Я потер ладони, закусил и продолжил слушать собеседника. Тот словно оживился, стал говорить быстрее, и, как мне показалось, он заметно нервничал.
– Так вот! Я вчера иду до дома и вспоминаю разговор, который услышал вчера от Покровского и этого… как его… – начал вспоминать фамилию.
– Еремина?
– Да! Именно! У них вчера был очень интересный диалог: Покровский сетовал на то, что раньше он горя не знал: приглашали прочесть – он читал, где интересные люди собирались – приходил, наблюдал за обстановкой, встречал знакомых, там, глядишь, тоже предлагали. Где-то, правда, заранее приходилось договариваться, иногда даже просить, чтобы выступить на вечере, но после издания его сборника его завалили письмами и просьбами прийти и прочесть стихи. И стало ему неудобно!
– Так у Покровского и сборник вышел? – удивился я. – А я и не слышал о нем ни разу.
– Так ты, наверное, не интересуешься поэзией, вот и не слышал. Ну допустим, кого ты знаешь, Блока? Есенина? Ахматову? А то, что почти нет в Москве такой улицы, где бы не жил поэт, тебя это раньше и не касалось.
– В этом ты прав. Я просто думаю о другом. Раз он поэт, причем имеющий сборник своих стихов, ему не должно быть неудобно. Наоборот!
– Ты дослушай сначала, Саша, – прервал меня Зорин. – Вот он и говорит этому… как его бишь?
– Еремину!
– Точно! Еремину говорит: «Кузница» – ну эти, Казин, Родов, Гладков – допустим, зовут меня 24-го, у них там чтения, про коллективизм, тут же, на 24-е, его зовут в «Стойло Пегаса», там, как известно, «Митинг искусств». На 27-е одновременно «Красный петух», «Домино» и чтения у Чернова! Ага! Ну как тебе?! – Зорин разлил остатки графина по стопкам, и мы выпили. В порыве своего рассказа он много курил и часто ладонью зачесывал волосы назад.
– Да, скажу тебе, ситуация! – вздохнул я понимающе.
– Ты представь, два вечера одновременно в Москве и Петербурге! А бывает и по три – два в Москве и один, к примеру, в Рязани!
– Так пускай заранее обговаривает дату, – постарался я найти выход из сложившийся ситуации.
– Темный ты человек, Филатов. Да разве если бы все было так просто. Ты же знаешь, как все это решается, а многое и вовсе в последний момент. Так что носится сейчас наш Покровский, пока мы здесь с тобой пьем, все ноги в мыле, с языком на плече и пеной у рта.
– А ты почему так радуешься этому? Ну, разные бывают случаи! Я вот вчера тоже должен был быть у секретаря в издательстве, а тут ты!

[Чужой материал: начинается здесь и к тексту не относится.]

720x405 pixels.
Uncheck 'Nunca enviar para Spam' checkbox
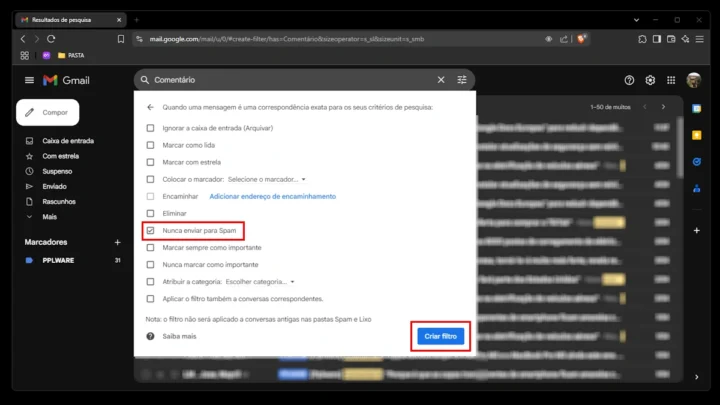tap(151, 231)
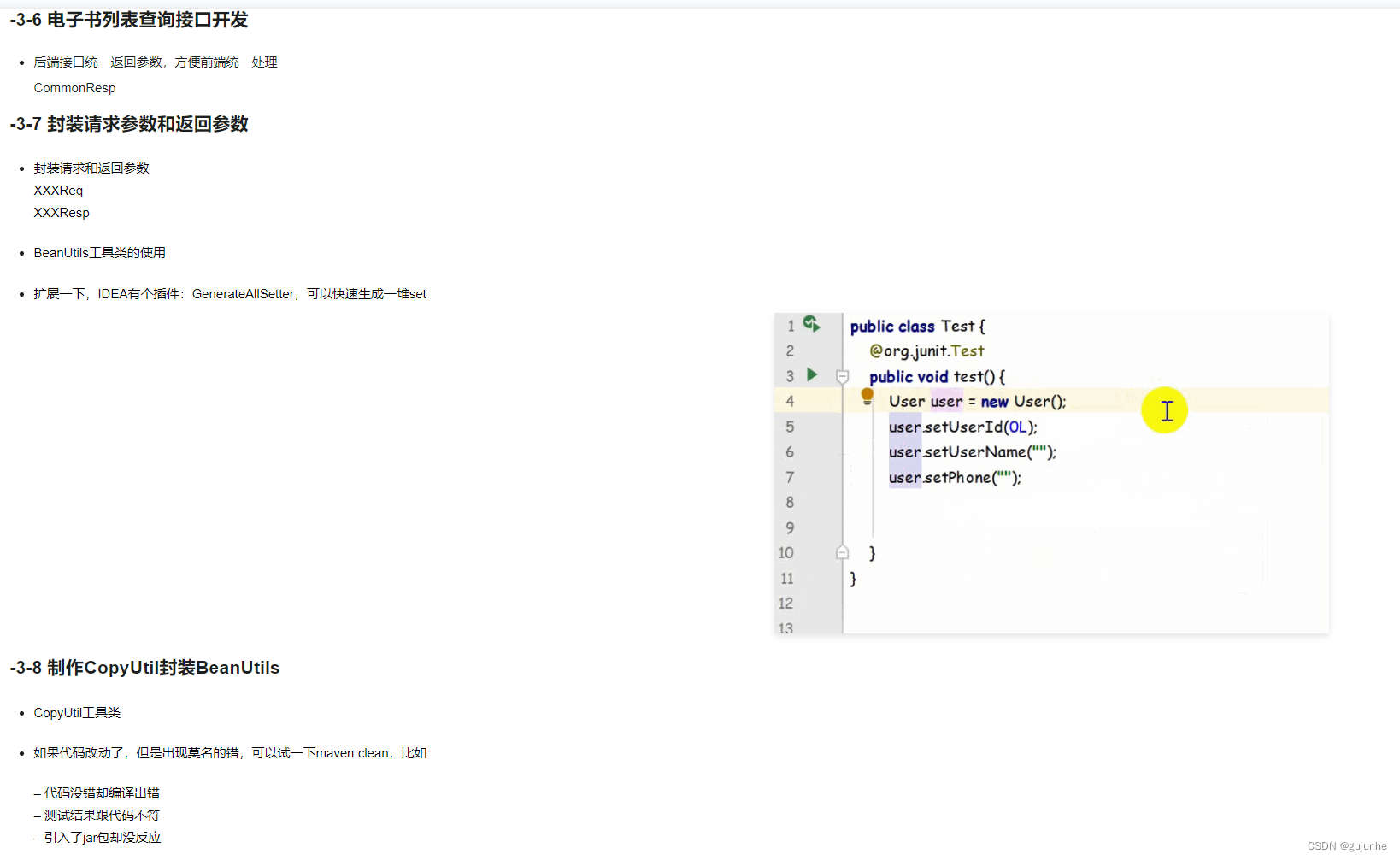Click the 'BeanUtils工具类的使用' bullet text
Screen dimensions: 1400x860
pos(99,253)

– А что я? – чуть ли не басом сказал от возмущения.
– Да ты не при чем, просто бывает так. Совпало, два мероприятия – и оба в один день, в одно время, – отмахнулся я. – А Еремин ему что говорит?
– А Еремин, ты представь, надувает щеки, подпирает голову, курит. Покровского таскает каждые пять минут и так задумчиво ему: «Да-а, дела, брат!» – тут мы с Зориным не выдержали, и если раньше только он смеялся, то здесь уже мы оба сошлись. – И главное, этот… ну… как его…
– Еремин?
– Да какой Еремин? Покровский! О! Покровский так от него помощи ждет, весь извелся, а этот щеки надувает, сидит!
Я плохо понимал, что интересного в этой истории, кроме того, что Покровский – как-никак фигура мной недооцененная и даже, возможно, значимая в Москве и других городах. Уж он-то, наверное, не пропускал встречу с секретарем в издательстве, когда речь шла о его рукописях и выпуске сборника.